▶ **BRIEF 1**:
Rewrite the entries starting at the line containing "You are a computer-use agent. The" and ending at the line containing "click(x=660, y=591)", changing "battery indicator" to "clock" and leaving everything else as it is.

▶ **DOCUMENT TEXT**:
_ _ _ _ _

I'm setting up a local AI stack with Ollama and Open WebUI using rootless podman-compose on Ubuntu 24.04. Both containers share a network, but when I started testing, I noticed the Ollama container was falling back to CPU inference — even though native Ollama on the host accesses the RTX 4060 Laptop GPU just fine.
My setup:
- Ubuntu 24.04
- NVIDIA GeForce RTX 4060 Laptop GPU, driver 595.71.05
- Podman 4.9.3
- podman-compose 1.5.0 (pip)
- nvidia-container-toolkit installed, CDI spec at
/etc/cdi/nvidia.yaml
My short debugging:
# Checked the CDI devices
nvidia-ctk cdi list
: '
INFO[0000] Found 3 CDI devices
nvidia.com/gpu=0
nvidia.com/gpu=GPU-3cb61464-c22f-067b-dcb8-ea32dda1197d
nvidia.com/gpu=all
'
ollama run ministral-3:8b "Hi"
# Hello! How can I assist you today? 😊
# Checks if CDI spec exists
head -20 /etc/cdi/nvidia.yaml
: '
cdiVersion: 0.7.0
kind: nvidia.com/gpu
devices:
- name: "0"
containerEdits:
deviceNodes:
- path: /dev/nvidia0
major: 195
fileMode: 438
permissions: rwm
- path: /dev/dri/card0
major: 226
fileMode: 432
permissions: rwm
gid: 44
- path: /dev/dri/renderD129
major: 226
minor: 129
fileMode: 432
'
Bare podman run
podman run --rm --device nvidia.com/gpu=all --security-opt=label=disable ubuntu nvidia-smi -L
# Error: setting up CDI devices: unresolvable CDI devices nvidia.com/gpu=all
podman-compose run
podman-compose -f compose.yaml --profile gpu-podman up -d ollama-gpu-podman
# Error: unable to start container "5f5fd11ffa125aef013245690ba61e088460aee7a22c562af7326e12a43d1fec": setting up CDI devices: unresolvable CDI devices nvidia.com/gpu=all
My compose.yaml for the Ollama service:
services:
ollama-gpu-podman:
image: ollama/ollama:latest
container_name: ollama-container
profiles:
- gpu-podman
restart: unless-stopped
networks:
- ollama-network
devices:
- nvidia.com/gpu=all
security_opt:
- label=disable
How do I fix it?

_ _ _ _ _

▶ **RECORDS FOR THE TASK**:
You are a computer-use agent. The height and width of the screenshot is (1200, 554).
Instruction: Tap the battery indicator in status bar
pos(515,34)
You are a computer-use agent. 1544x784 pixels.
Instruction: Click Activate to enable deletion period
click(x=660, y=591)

_ _ _ _ _

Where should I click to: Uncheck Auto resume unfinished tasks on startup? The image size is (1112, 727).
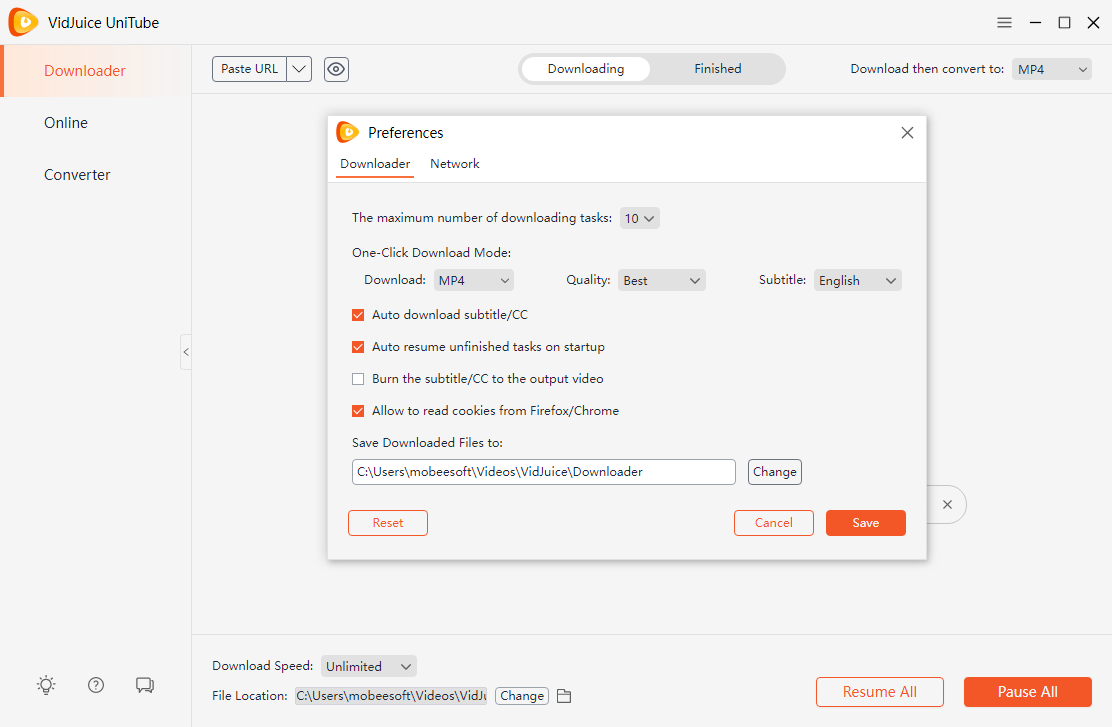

_ _ _ _ _

▶ **BRIEF 2**:
Answer these about the thread on running Ollama with rootless podman-compose:
(a) Which Podman version is listed in the setup?
(b) What NVIDIA driver version does the poster give?
(c) What cdiVersion does the CDI spec show?

▶ **FULL ANSWER 1**:
You are a computer-use agent. The height and width of the screenshot is (1200, 554).
Instruction: Tap the clock in status bar
pos(515,34)
You are a computer-use agent. 1544x784 pixels.
Instruction: Click Activate to enable deletion period
click(x=660, y=591)

▶ **FULL ANSWER 2**:
(a) 4.9.3
(b) 595.71.05
(c) 0.7.0